HTS lebih baik dari pacaran, bagaimana bisa ? “Pengakuan saja tidak ada mananya yang lebih baik ? HTS kan Cuma alasan untuk bermain-main.” Saya sering sekali mendengar pernyataan tersebut ketika saya menyampaikan pendapat saya mengenai menjalin komitmen. Sah saja bagi anda berpendapat maka izinkan saya juga berpendapat mengenai hal ini. Mari saya jelaskan.
1. Kepercayaan
Berkomitmen tanpa status berarti kita berkomitmen tanpa jaminan, dan apa yang
memungkinkan kita menjalankan sebuah komitmen tanpa jaminan ? Ya apa lagi kalau bukan kepercayaan. Menurut saya ketika sebuah komitmen dilandaskan oleh kepercayaan pada dasarnya, maka hubungan tersebut memiliki pondasi yang kuat. Komitmen, cinta, rasa sayang, atau apa pun itu harusnya bersifat percaya. Makanya ketika salah berkomitmen yang terjadi akan penuh dengan pengkhianatan, betulkan ?

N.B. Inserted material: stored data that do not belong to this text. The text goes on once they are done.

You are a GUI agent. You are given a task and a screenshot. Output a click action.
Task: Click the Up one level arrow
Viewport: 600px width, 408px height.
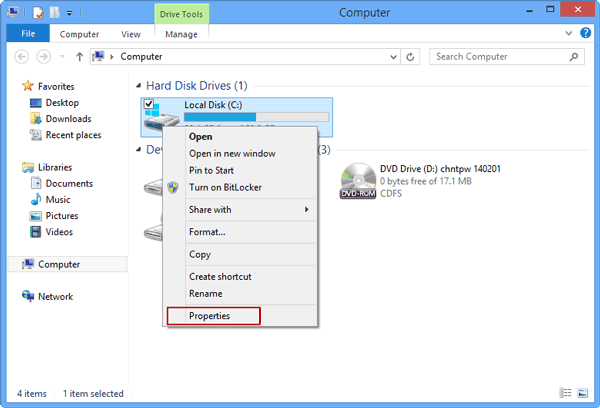79,57
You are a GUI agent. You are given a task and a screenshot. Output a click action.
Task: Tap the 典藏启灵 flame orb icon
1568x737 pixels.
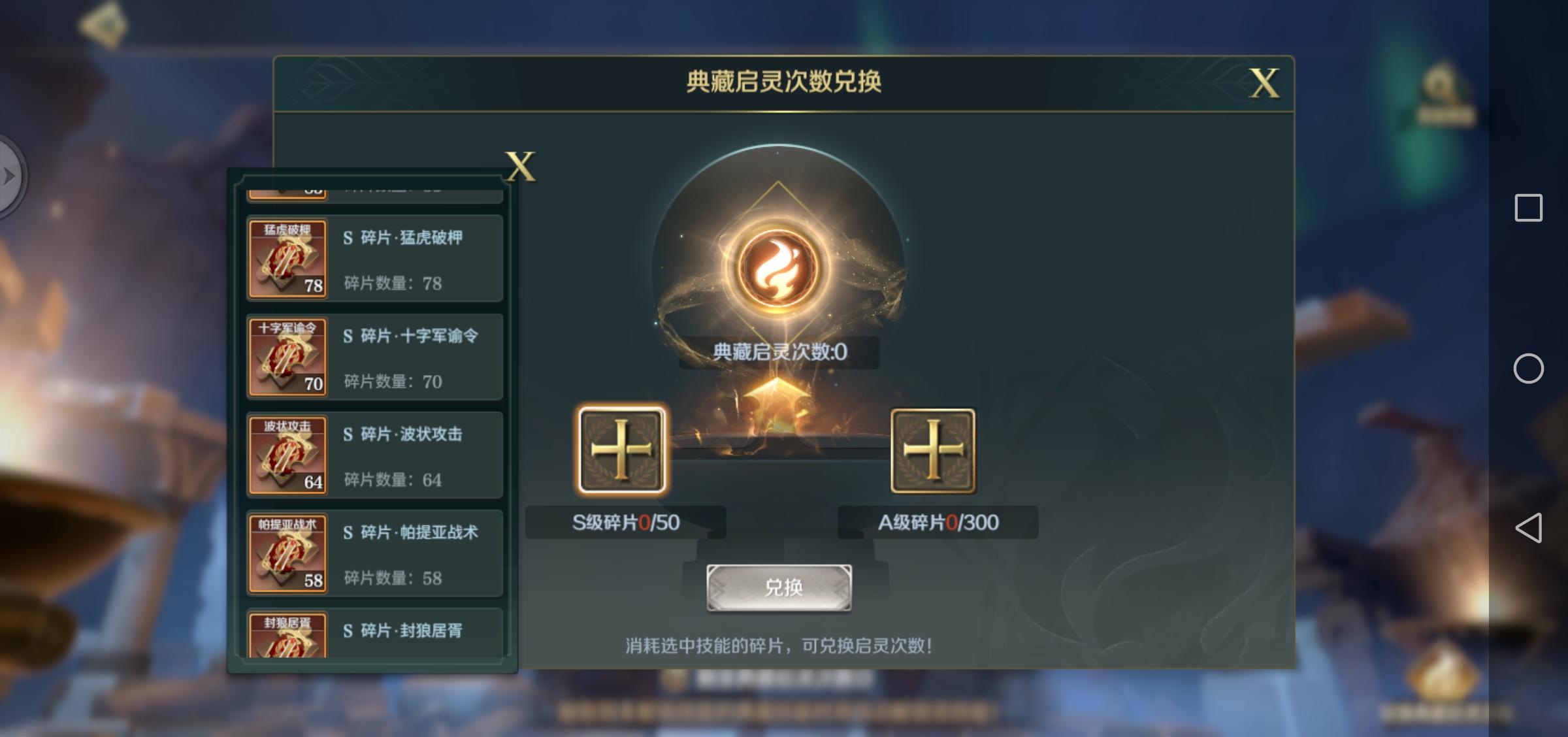tap(777, 269)

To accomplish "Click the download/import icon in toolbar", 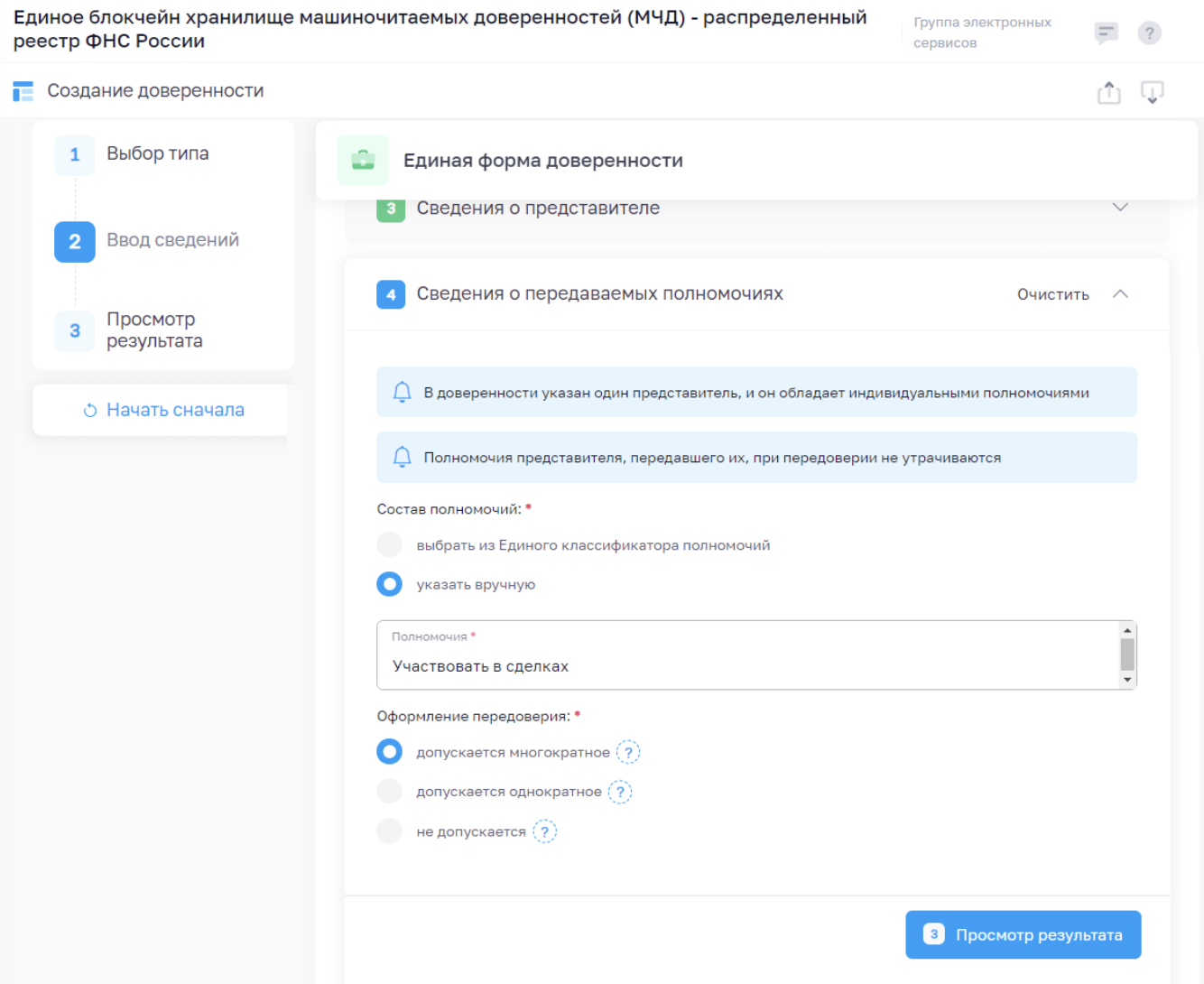I will pyautogui.click(x=1152, y=92).
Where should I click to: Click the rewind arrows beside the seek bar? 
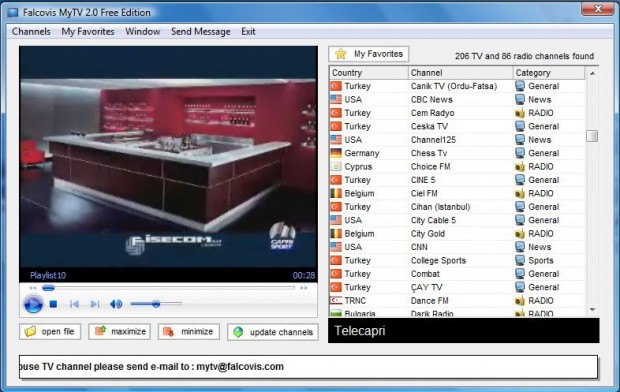(x=33, y=288)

2. Rasa tidak aman = usaha tak kenal lelah
Dasar argument saya yang kedua adalah komitmen tanpa status berarti tak ada keamanan, tak ada keamanan berarti masing-masing dituntut terus menjaga komitmen dengan baik. Komitmen yang baik berarti masing-masing orang yang terlibat menguasakan sesuatu yang terus-menerus dan berulang untuk menjaga komitmen mereka.
Dengan berusaha terus tanpa henti berarti komitmen mereka pasti akan mengalami banyak perkembangan. Sederhananya usaha adalah energi dan energi adalah asupan penting untuk kita terus bertumbuh dan berkembang. Badan semakin membesar dan meninggi, Pemikiran semakin dewasa dan luas adalah bentuk hasil dari adanya energi, tanpa energi maka segala sesuatunya akan mati bukan ?

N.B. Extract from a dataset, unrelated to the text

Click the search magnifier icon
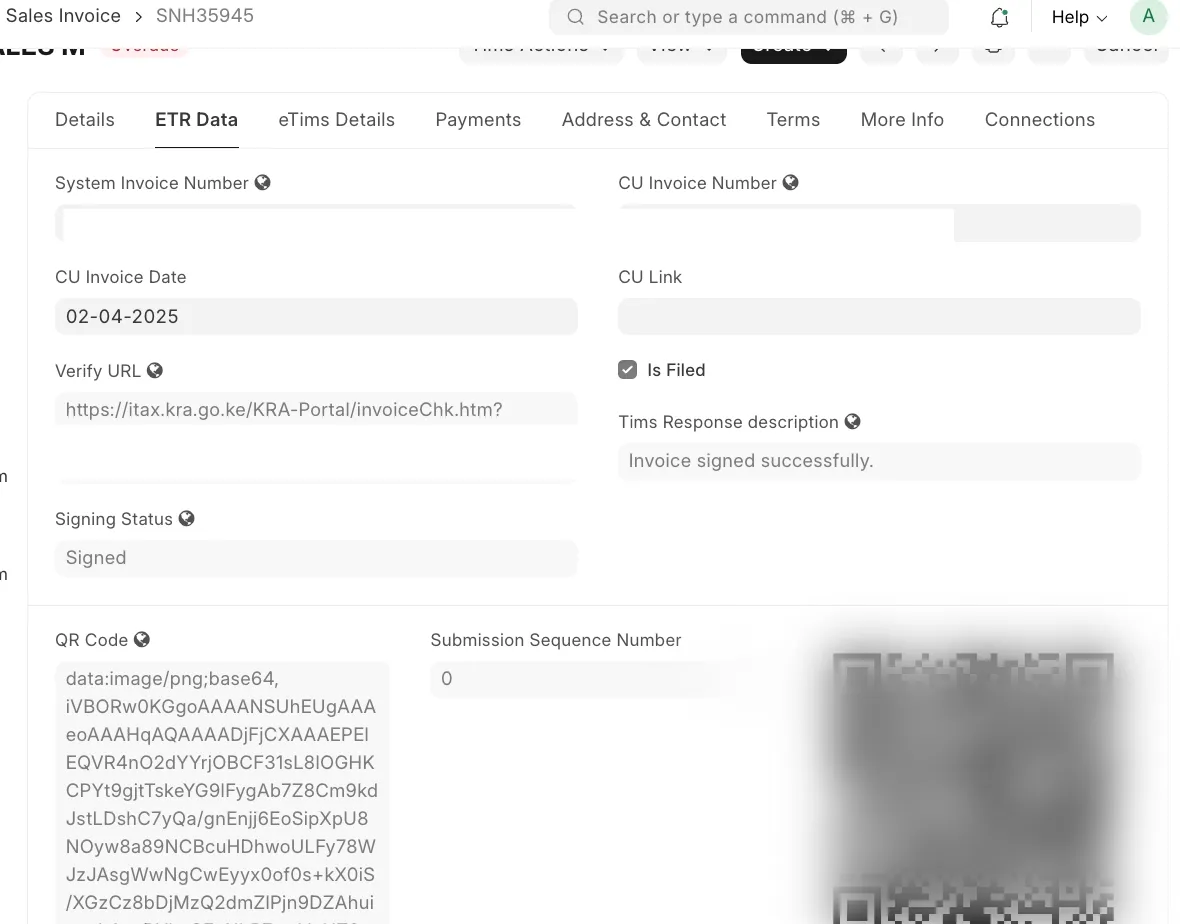click(x=576, y=17)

3. Kepemilikan ≠ Kenyamanan
Pondasi saya yang ketiga dan yang terakhir menurut saya adalah tanpa status berarti tidak ada legalitas kepemilikan. “ Loh ? Memiliki saja tidak lalu apa baiknya ?” pertanyaan ini sering sekali mencuat, oleh karena itu akan saya bedah. Rasa memiliki akan selalu seiring dengan tindakan otoriter atau mengatur, otoriter atau mengatur berarti kita mengesampingkan hak mereka untuk memilih dan secara tidak langsung memaksakan kehendak, di sini permasalahan dimulai.
Ketika dikesampingkannya hak seseorang maka terenggut sudah kenyamanan orang- orang di dalamnya, akibatnya lalu yang terjadi tidak lain dan tidak bukan adalah mereka akan mencari sesuatu yang lebih nyaman untuk mereka. Ingat rasa nyaman adalah motivasi terbesar orang tinggal dalam sebuah komitmen. Ibaratkan komitmen adalah rumah, jika kamu sudah tidak nyaman dengan rumah yang kamu tempati maka kamu pasti akan mencari rumah baru yang lebih nyamankan ?
Nah, sudah saya sampaikan alasan-alasan argumen saya, diterima atau tidaknya itu hak setiap orang dan saya tidak berhak untuk memaksakan kehendak saya. Semua pilihan akhirnya akan kembali lagi pada kalian yang menjalankan komitmen.